Originally Posted by
NORM
GordonX, you have a case of justifiable confusion. Let's start from the beginning. Suppose someone tells you that one of a pair of kittens is a boy and the other is unknown (as in the book Paradox, pages 18-19) and you want to know the odds that both are boys. There are four equally likely possibilities: BOY-BOY, BOY-GIRL, GIRL-BOY, GIRL-GIRL. This maps to the case of the four equally likely possibilities when you flip two coins: 1/4 chance for HEADS-HEADS, 1/4 chance for HEADS-TAILS, 1/4 chance for TAILS-HEADS, 1/4 chance for TAILS-TAILS. If you learn that one kitten is male, it’s like learning that one coin toss landed heads. (I imagine coins more readily than kittens. Please bear with me.)
Now suppose a machine (or a friend) flips two coins, randomly picks one of the coins and tells you whether it’s heads or tails. Let’s say that it’s heads. According to Paradox, you should now think that there is a one in three chance that both coin tosses landed heads and a two in three chance that one is heads and the other tails. Similarly, if the machine says tails, you should now think that there is a one in three chance that both coin tosses landed tails and a two in three chance that one is heads and the other tails. Let us add the probabilities, according to Paradox, of when the machine says heads and when it says tails. When the machine says heads, this yields odds of: 1/3 heads and 2/3 heads + tails (in either order). When the machine says tails, this yields odds of: 1/3 tails and 2/3 heads + tails (in either order). Half the time the machine will say heads and half the time it will say tails, so we must multiply each set of probabilities by a half and then add them together. This yields: 1/6 heads; 2/3 heads + tails (in either order); 1/6 tails.

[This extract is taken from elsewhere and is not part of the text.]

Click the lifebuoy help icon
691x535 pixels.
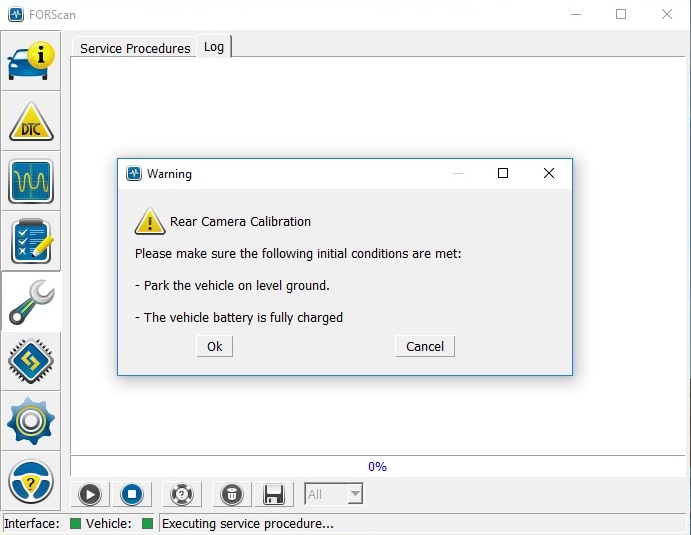pos(181,494)
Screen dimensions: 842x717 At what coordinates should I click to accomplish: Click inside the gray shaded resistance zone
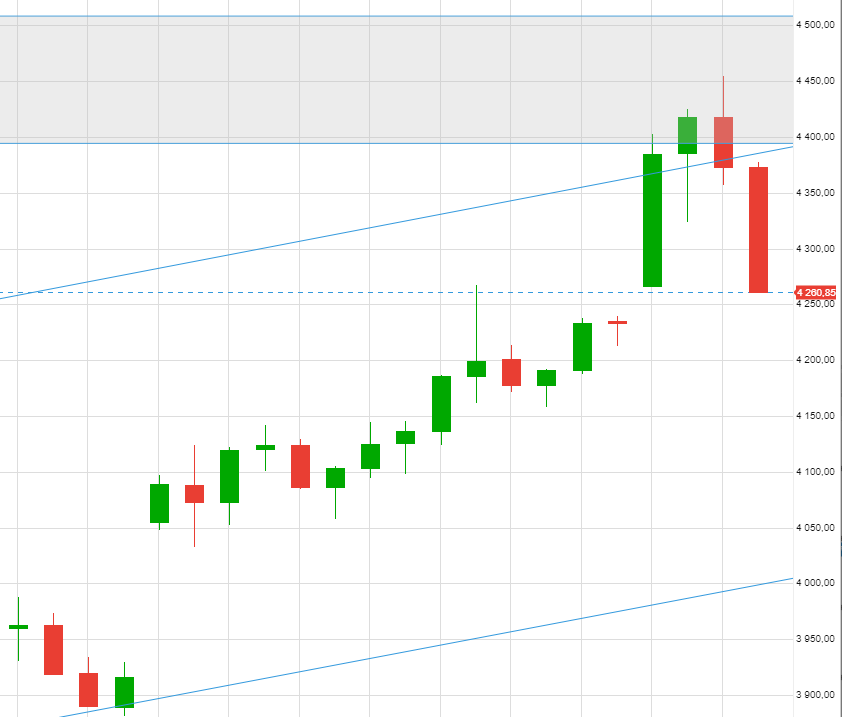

This fails to match the odds given in the first paragraph, so Paradox is wrong.
When our machine announces heads, it has picked one of four (not three) heads in the possibilities list: two in HEADS-HEADS, one in HEADS-TAILS and one in TAILS-HEADS. We may list the possibilities as: HEADS-HEADS, the other HEADS-HEADS, HEADS-TAILS, TAILS-HEADS. The odds that the unknown coin toss will be heads is 1/2. Similarly, when the machine announces tails, it has picked one of four (not three) tails in the possibilities list. When we sum these probabilities, they match those in the first paragraph.
An intuitive approach supports this. Flip two coins (these may be black, tabby, or whatever), let them land on a table, pick one at random, announce whether it is heads or tails, set it aside and intuit the odds of the second coin being heads or tails. See why it’s easier to think in terms of coins? (It’s harder to flip cat genitals.)
I emailed Jim Al-Khalili, the author of Paradox, but he didn’t respond.